** Opening TEXT SECTION block **
At the height of the Cold War, the United States government may have exposed thousands of predominantly black Missourians to carcinogens as part of a test of a secret biological weapons program.
In the mid-1950s and ’60s, the U.S. Army placed motorized blowers atop a low-income housing high-rise in St. Louis to spread zinc cadmium sulfide through the air. Numerous residents have since been diagnosed with cancer, with many succumbing to the disease at relatively young ages.
“I’m wondering if it got into our system,” said Doris Spates, now 57 and retired. Spates lost four siblings to the disease. “When I heard about the testing, I thought, ‘Oh my God. If they did that, there’s no telling what else they’re hiding.’ ”
An investigation ordered by Congress and conducted in the ’90s determined that the testing did not expose residents to harmful amounts of the chemical. But the committee that directed the inquiry said the research that supported that conclusion was sparse and based on limited data from animal testing.
—Posted by Alexander Reed Kelly.
The Associated Press via Yahoo News:
Local officials were told at the time that the government was testing a smoke screen that could shield St. Louis from aerial observation in case the Russians attacked.
But in 1994, the government said the tests were part of a biological weapons program and St. Louis was chosen because it bore some resemblance to Russian cities that the U.S. might attack. The material being sprayed was zinc cadmium sulfide, a fine fluorescent powder.
Now, new research is raising greater concern about the implications of those tests. St. Louis Community College-Meramec sociology professor Lisa Martino-Taylor’s research has raised the possibility that the Army performed radiation testing by mixing radioactive particles with the zinc cadmium sulfide, though she concedes there is no direct proof.
** Closing TEXT SECTION block **
◆ **ACTIVITIES**:
1. List every person named in the article on the St. Louis spraying tests.
2. Answer these questions from the article on the St. Louis spraying tests:
(a) How old is Doris Spates?
(b) In what year did the government say the tests were part of a biological weapons program?
(c) What were local officials told at the time that the government was testing?
** Opening RAW DATA block **
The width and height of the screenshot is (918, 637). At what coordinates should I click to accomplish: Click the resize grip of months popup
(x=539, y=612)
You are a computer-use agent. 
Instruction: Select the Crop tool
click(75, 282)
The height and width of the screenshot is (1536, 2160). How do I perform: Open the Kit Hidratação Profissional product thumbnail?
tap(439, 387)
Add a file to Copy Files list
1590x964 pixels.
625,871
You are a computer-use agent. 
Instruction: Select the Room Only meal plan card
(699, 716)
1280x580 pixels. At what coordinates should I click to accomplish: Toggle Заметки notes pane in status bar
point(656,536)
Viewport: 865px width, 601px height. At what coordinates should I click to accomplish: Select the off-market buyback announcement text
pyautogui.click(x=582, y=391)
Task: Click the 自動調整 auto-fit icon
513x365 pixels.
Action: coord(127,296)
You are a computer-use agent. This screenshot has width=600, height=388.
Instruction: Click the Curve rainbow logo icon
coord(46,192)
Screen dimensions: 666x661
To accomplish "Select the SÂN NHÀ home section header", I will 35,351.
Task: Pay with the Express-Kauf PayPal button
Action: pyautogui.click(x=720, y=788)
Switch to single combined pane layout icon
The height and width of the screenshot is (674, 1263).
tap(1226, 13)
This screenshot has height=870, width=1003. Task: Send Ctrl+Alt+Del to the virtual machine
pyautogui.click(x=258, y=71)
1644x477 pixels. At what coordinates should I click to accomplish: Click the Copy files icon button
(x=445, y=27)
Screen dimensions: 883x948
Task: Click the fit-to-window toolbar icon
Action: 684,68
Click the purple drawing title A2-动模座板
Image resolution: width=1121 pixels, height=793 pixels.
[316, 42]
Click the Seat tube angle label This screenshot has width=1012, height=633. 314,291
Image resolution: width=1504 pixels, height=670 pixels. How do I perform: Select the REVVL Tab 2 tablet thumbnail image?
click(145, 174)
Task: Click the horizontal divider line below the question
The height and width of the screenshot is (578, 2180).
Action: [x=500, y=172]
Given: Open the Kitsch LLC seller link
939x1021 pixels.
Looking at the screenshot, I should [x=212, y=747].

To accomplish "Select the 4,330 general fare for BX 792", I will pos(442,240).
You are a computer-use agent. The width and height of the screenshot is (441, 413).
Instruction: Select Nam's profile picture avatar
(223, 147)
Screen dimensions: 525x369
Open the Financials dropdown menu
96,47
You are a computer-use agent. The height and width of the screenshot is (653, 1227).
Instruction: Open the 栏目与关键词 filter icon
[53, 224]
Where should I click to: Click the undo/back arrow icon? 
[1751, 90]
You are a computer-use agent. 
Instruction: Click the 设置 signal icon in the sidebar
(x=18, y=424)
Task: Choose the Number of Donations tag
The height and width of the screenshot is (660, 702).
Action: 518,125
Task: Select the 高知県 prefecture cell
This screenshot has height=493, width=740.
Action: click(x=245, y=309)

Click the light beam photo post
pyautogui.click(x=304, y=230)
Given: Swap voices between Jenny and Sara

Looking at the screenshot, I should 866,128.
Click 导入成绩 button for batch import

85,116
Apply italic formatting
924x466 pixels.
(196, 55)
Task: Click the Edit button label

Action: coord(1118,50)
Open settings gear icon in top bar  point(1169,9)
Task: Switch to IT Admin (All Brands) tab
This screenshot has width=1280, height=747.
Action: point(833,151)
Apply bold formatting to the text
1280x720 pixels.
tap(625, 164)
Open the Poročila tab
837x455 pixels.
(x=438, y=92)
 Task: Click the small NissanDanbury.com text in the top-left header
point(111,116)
** Closing RAW DATA block **
◆ **ANSWERS FOR THE EXERCISE**:
1.
Doris Spates
Alexander Reed Kelly
Lisa Martino-Taylor

2.
(a) 57
(b) 1994
(c) A smoke screen that could shield St. Louis from aerial observation in case the Russians attacked.